Cf. Jean 1:11 "Elle est venue chez les siens, et les siens ne l'ont pas reçue"


- la rebuffade de Jésus est à lire au premier degré : selon moi, il ne "teste" pas la foi de l'officier, il ne fait pas semblant de dire ce qu'il lui dit. Jésus est réellement – et je dirais tout humainement – encore sous le choc de son séjour mouvementé à Jérusalem pour la Pâque, de son rejet naissant dès ce moment-là, premiers signes de son rejet final par les siens


- c'est la détermination du père dans son dialogue tendu avec Jésus qui provoque la parole prophétique de délivrance pour son fils à la mort


- le miracle de la guérison de l'enfant a été pour cet homme un "signe" au sens propre (motif-clé de l'évangile de Jean) qui l'amènera à la foi en la personne de Jésus, même si à ce moment son identité ne lui est pas encore clairement dévoilée (à qui l'était-elle d'ailleurs ?).

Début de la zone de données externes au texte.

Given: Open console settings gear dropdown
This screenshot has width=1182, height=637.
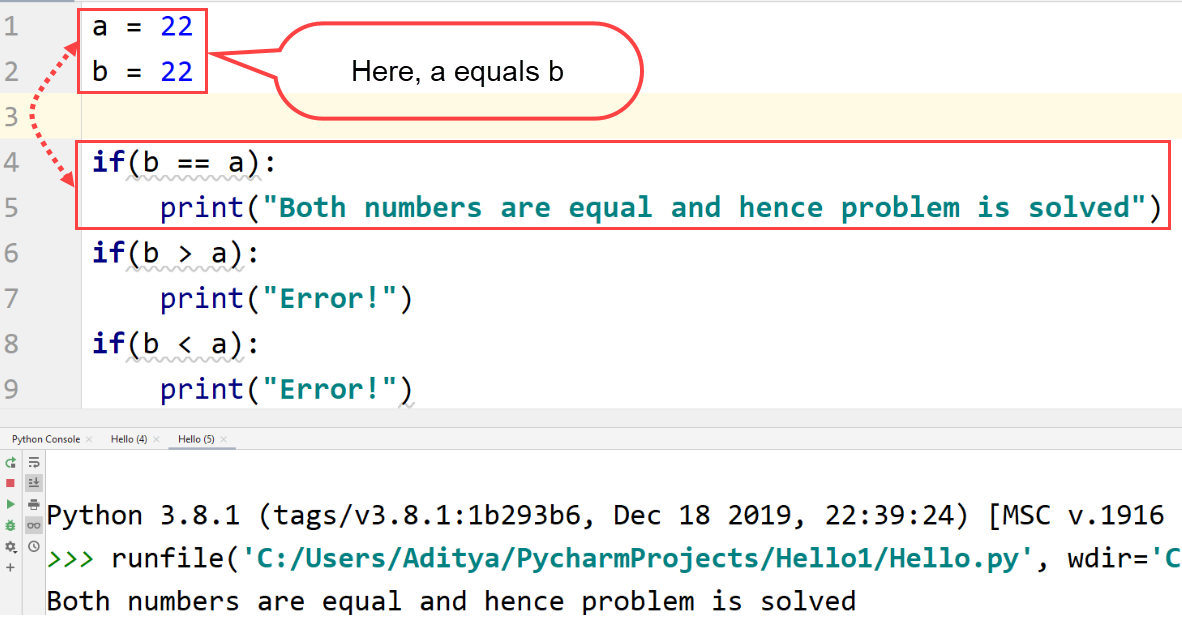Looking at the screenshot, I should [11, 546].
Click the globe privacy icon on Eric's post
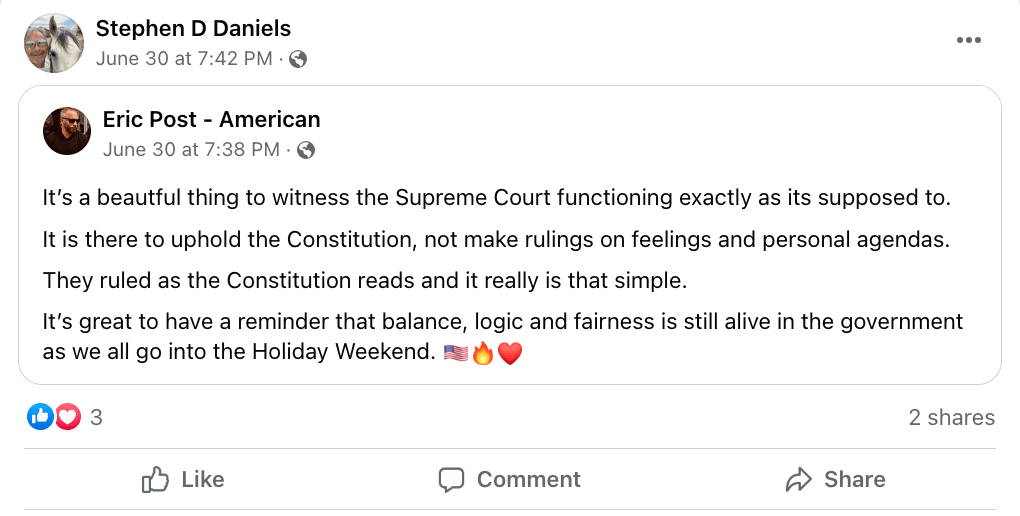 click(x=306, y=150)
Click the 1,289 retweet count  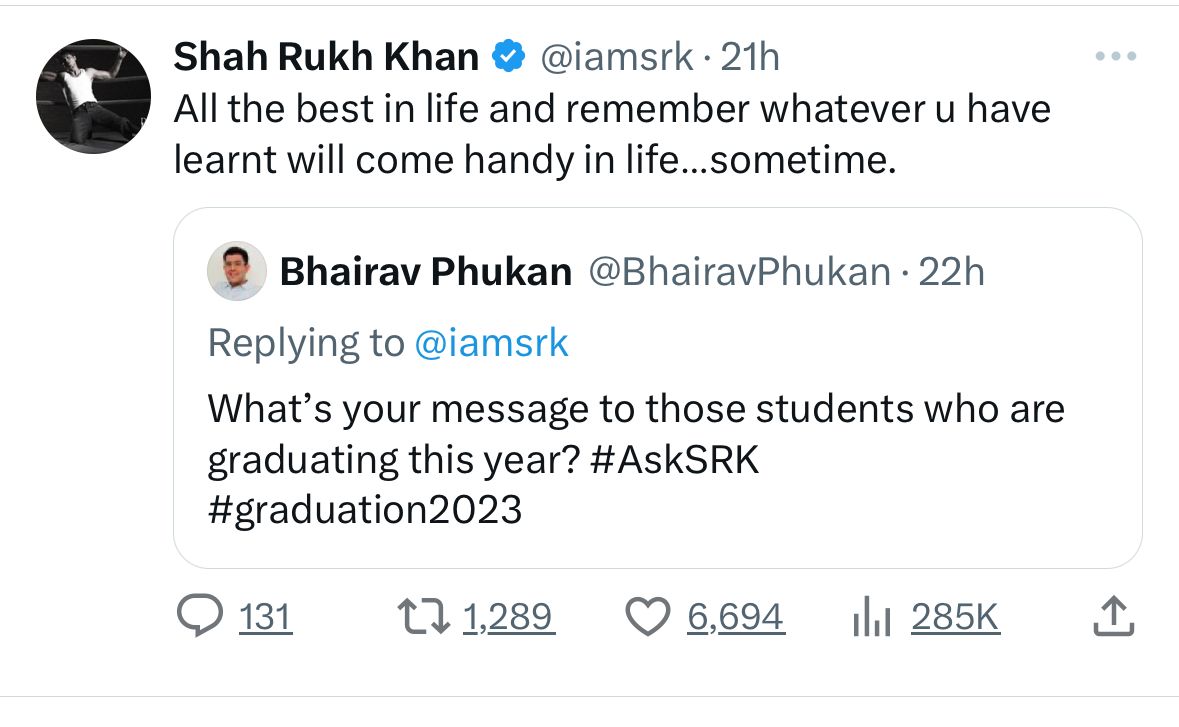tap(509, 618)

Ce "second miracle" à Cana en Galilée (v. 54) fait entièrement partie de sa foi, et constitue aussi un jalon du texte de cet évangile et du dessein de son auteur :


"Jésus a opéré sous les yeux de ses disciples bien d’autres signes qui ne sont pas rapportés dans ce livre.

Ceux-ci l’ont été pour que vous croyiez que Jésus est le Christ, le Fils de Dieu, et pour que, en croyant, vous ayez la vie en son nom." Jean 20:30-31


Le récit ne se conçoit pas sans ce miracle-signe.

Et en tout cas, cet homme a d’abord cru sans voir, ce qui est une réponse directe au reproche de Jésus de vouloir voir pour croire.

Précisément.




Sources

La Didaché, édition Migne

http://www.migne.fr/textes/peres-eglise/36-ichtus-01-la-didache 


NIBC

J. Ramsey Michaels. 1984, 1989, 2007). John (dans le New International Biblical Commentary, vol. 4). Hendrickson.


EBC

Merril C. Tenney. 1981. John (dans le Expositor's Bible Commentary, vol. 9). Zondervan.


NTC

Camille Focant et Daniel Marguerat. 2014. Le Nouveau Testament commenté. Bayard / Labor et Fides.


BRUCE

F. F. Bruce. 1983. The Gospel & Epistles of John. Eerdmans.